— begin —

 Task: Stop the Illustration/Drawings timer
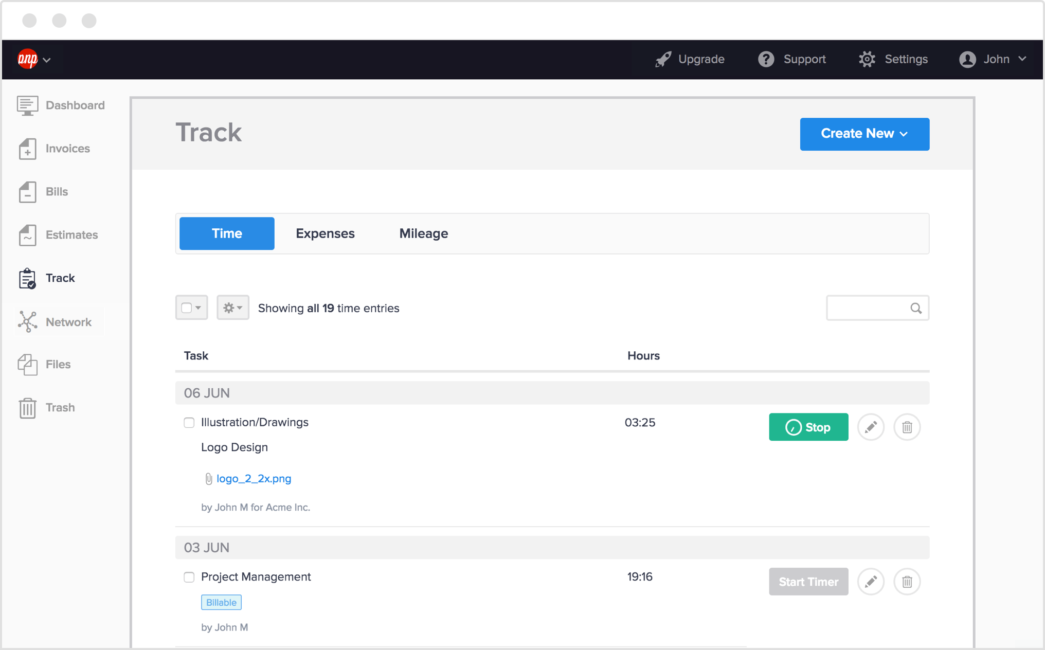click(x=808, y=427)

— end —
— begin —

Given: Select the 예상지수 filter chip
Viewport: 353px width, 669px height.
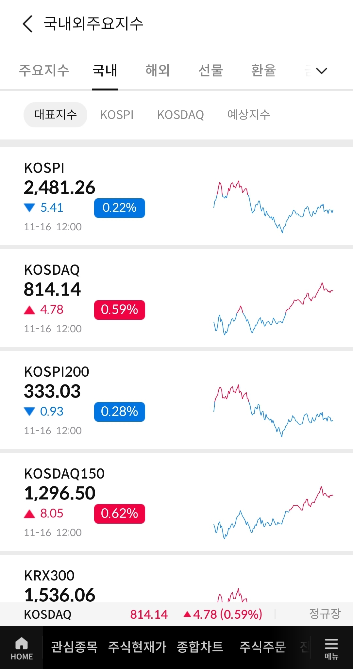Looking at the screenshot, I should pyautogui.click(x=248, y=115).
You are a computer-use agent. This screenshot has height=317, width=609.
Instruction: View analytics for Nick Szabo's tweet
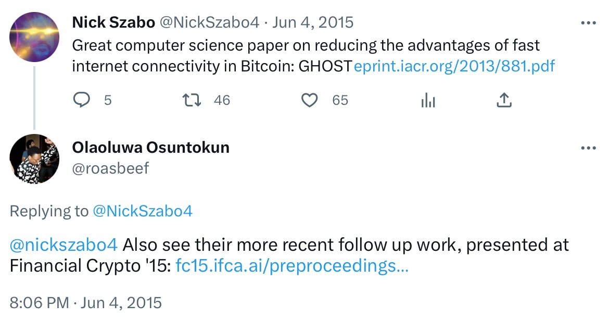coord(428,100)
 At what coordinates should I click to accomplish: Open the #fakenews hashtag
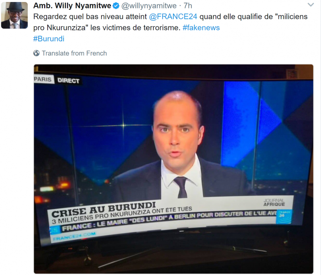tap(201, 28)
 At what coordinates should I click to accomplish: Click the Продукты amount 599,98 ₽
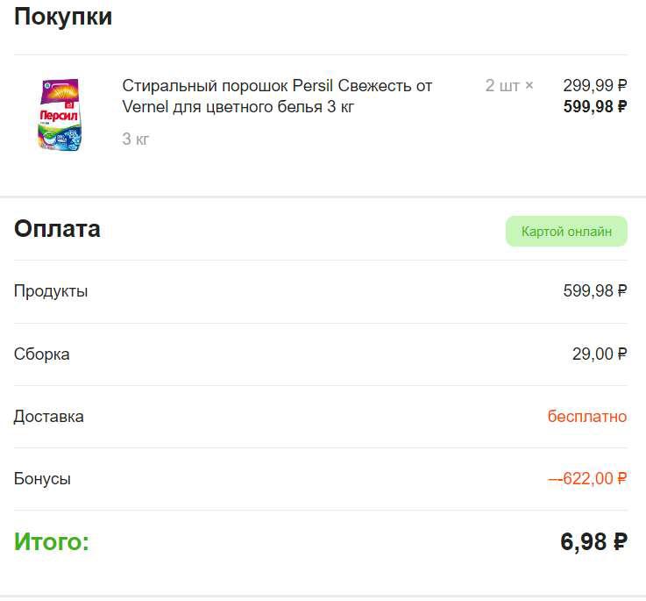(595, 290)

— end —

■ **EXERCISE INSTRUCTIONS**
Copy out the entries verbatim, everything from the line containing "Given: Select the 예상지수 filter chip" down to the line containing "Looking at the", with both of those lines included. Leave the pictures out.

■ **ANSWER BELOW**
Given: Select the 예상지수 filter chip
Viewport: 353px width, 669px height.
Looking at the screenshot, I should pyautogui.click(x=248, y=115).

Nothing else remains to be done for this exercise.